Currently, FEHBP uses the same approach to pharmacy benefits as Fortune 500 companies, Medicare Part D and other benefits programs which rely upon consumer choice and competition rather than price controls to hold down costs and maintain flexible benefits. Eighty-three percent of FEHBP’s enrollees are satisfied with their prescription drug coverage, according to the survey.
“These new data clearly show that politicians supporting legislation to change FEHBP’s pharmacy benefit could be walking into a political minefield. By lopsided margins, federal workers like their prescription drug benefits, like the way OPM administers FEHBP, and think Congress could make things worse, not better, by trying to micromanage it,” said PCMA President and CEO Mark Merritt.
Key findings from the Ayres, McHenry & Associates survey include:
- Civilian federal employees in the DC metro area are overwhelmingly satisfied with the Federal Employees Health Benefits Program, and with their prescription drug coverage. These federal employees say they are satisfied with the prescription drug program by an 83 to 14 percent margin.
- These employees overwhelmingly prefer a benefits system that has no price controls but greater choice to a system that offers fewer choices but has the government set prices. Civilian federal employees in the DC area prefer the “current FEHBP system which offers more choices but the government does not set prices” to a “system like some other government programs, which offer fewer choices but has the government set prices” by a 74 to 22 percent margin.
- DC area civilian federal employees think the Office of Personnel Management does a good job of making sure the FEHBP offers health benefits that are as good as those offered in the private sector, and think Congress should leave the OPM in charge of their benefits. These employees think the OPM does a good job in this regard by a 78 to 13 percent margin.

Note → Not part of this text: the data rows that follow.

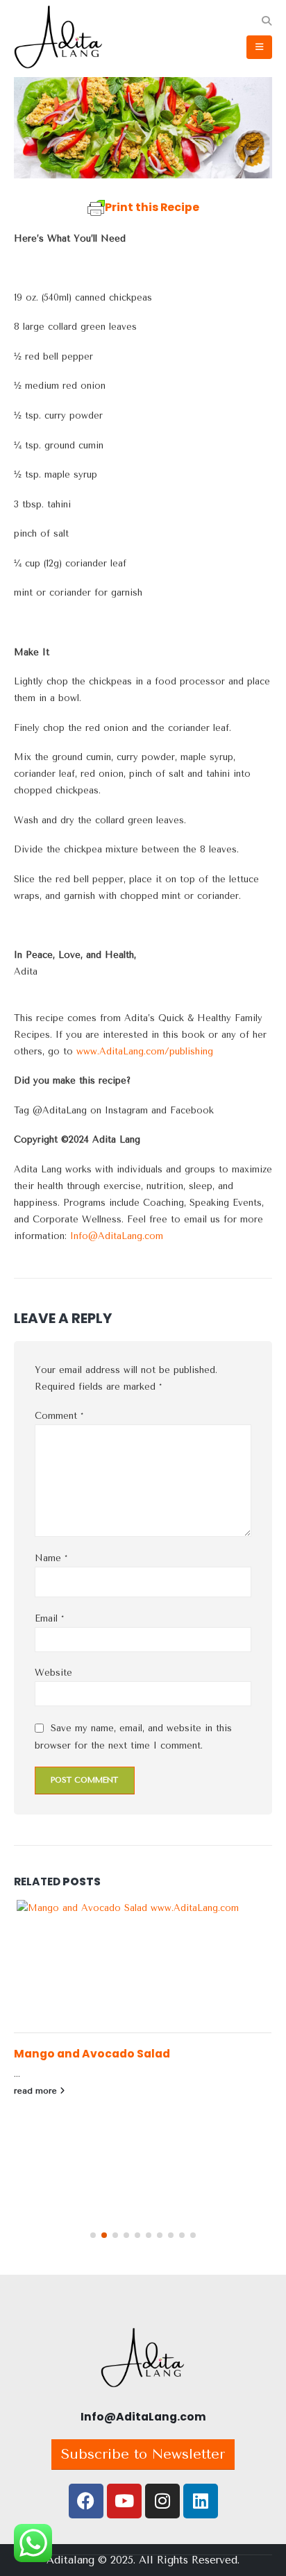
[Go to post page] (143, 1966)
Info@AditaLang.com (116, 1236)
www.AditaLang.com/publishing (144, 1051)
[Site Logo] (48, 38)
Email (49, 1618)
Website (53, 1672)
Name (51, 1558)
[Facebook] (86, 2501)
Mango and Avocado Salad (92, 2053)
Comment (59, 1416)
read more (37, 2091)
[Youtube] (124, 2501)
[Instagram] (162, 2501)
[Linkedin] (200, 2501)
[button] (266, 21)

Employees think Congress should leave the OPM in charge of any changes to the FEHBP, rather than Congress being in charge of those changes, by a 74 to 25 percent margin.

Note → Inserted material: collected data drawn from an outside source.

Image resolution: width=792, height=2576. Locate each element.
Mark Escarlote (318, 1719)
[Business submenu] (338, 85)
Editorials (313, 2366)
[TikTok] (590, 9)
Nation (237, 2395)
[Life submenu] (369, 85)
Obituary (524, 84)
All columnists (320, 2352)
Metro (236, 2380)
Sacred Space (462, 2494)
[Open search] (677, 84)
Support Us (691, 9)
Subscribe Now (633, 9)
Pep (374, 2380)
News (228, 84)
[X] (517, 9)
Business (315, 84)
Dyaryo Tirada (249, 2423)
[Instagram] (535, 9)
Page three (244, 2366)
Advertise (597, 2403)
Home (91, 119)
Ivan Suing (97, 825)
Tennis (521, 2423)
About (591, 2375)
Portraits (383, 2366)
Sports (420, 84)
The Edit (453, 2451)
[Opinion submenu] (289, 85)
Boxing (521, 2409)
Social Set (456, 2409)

- These employees think Congress should allow federal employees to choose the plan that works best for them regardless of whether the plans are owned by pharmacy chains or health plans. When asked whether “Congress should pass a law prohibiting prescription drug plans from participating in federal employees programs if they are owned by pharmacy chains or health plans” or “Congress should allow federal employees to choose the plan that works best for them, regardless of whether they are owned by pharmacy chains or health plans,” federal employees prefer maintaining the choice for themselves by an 86 to 12 percent margin.

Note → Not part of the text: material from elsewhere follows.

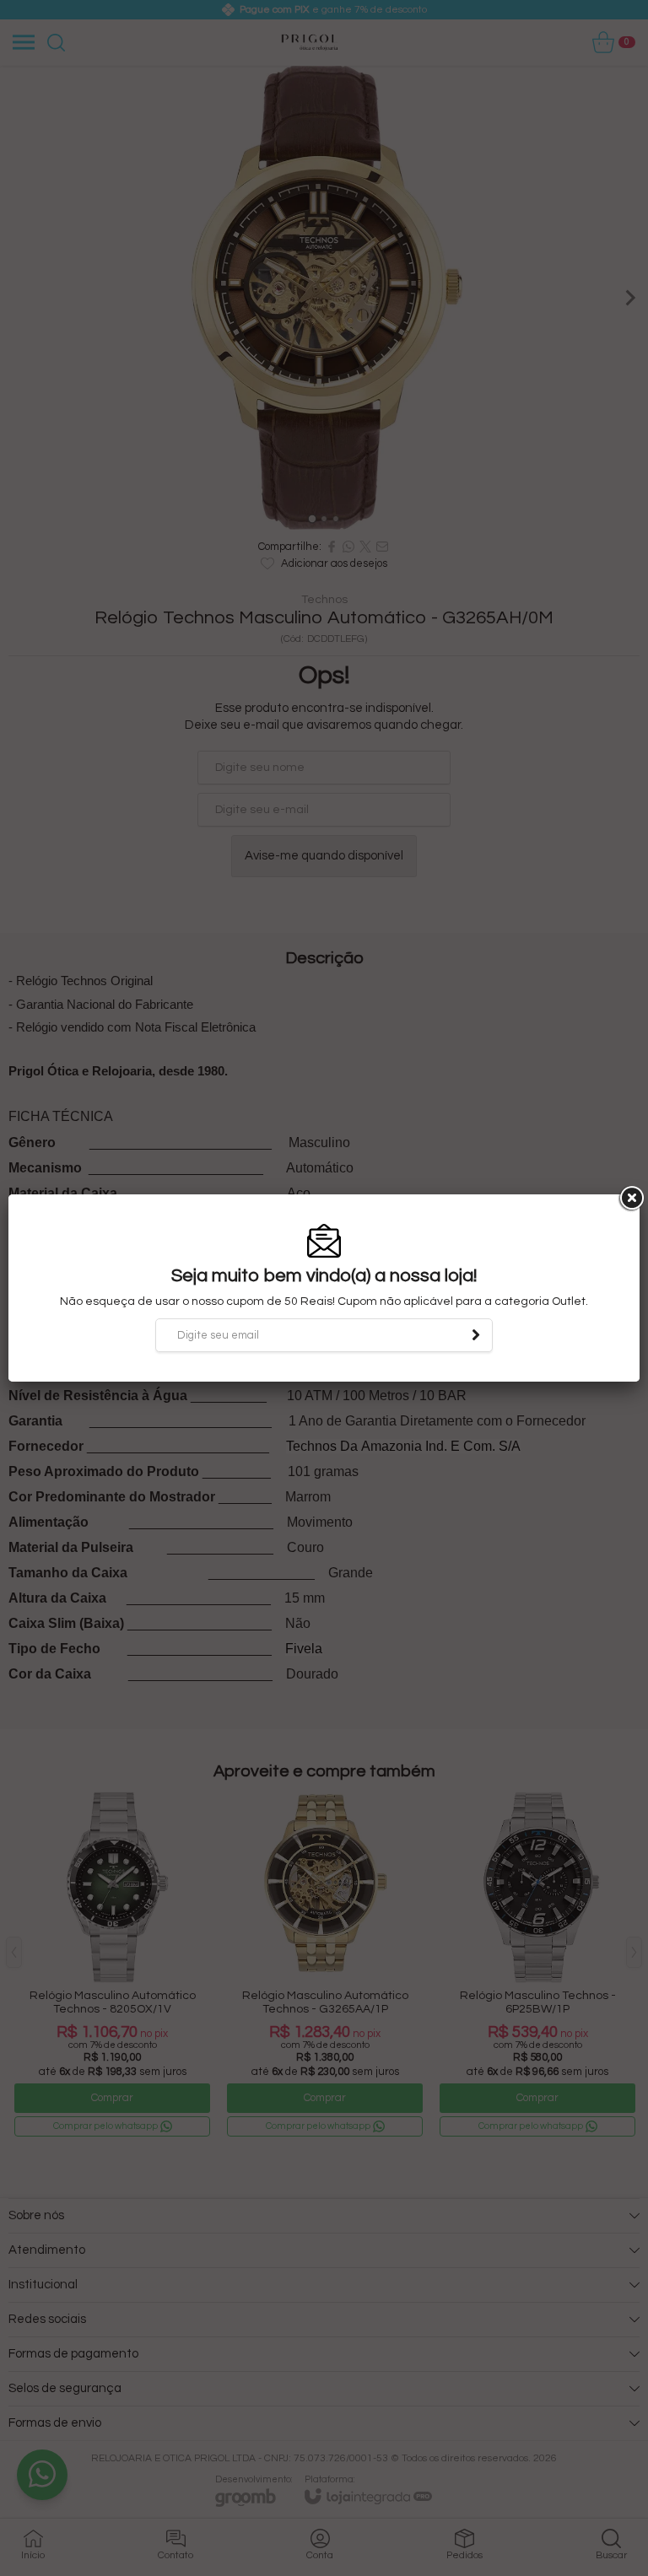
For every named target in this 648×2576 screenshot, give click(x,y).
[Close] (630, 1198)
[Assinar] (476, 1335)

- A majority of federal employees agree that Congress will hurt the quality of their benefits if it takes more of a role in regulating their benefits, and think Congress should make any changes to Congress’ own plan before applying changes for all federal employees. These civilian federal employees think Congress will hurt rather than help their benefits if it becomes more involved in regulating their benefits by a 60 to 24 percent margin, and agree that Congress should make changes to its own plan first by a 90 to 8 percent margin.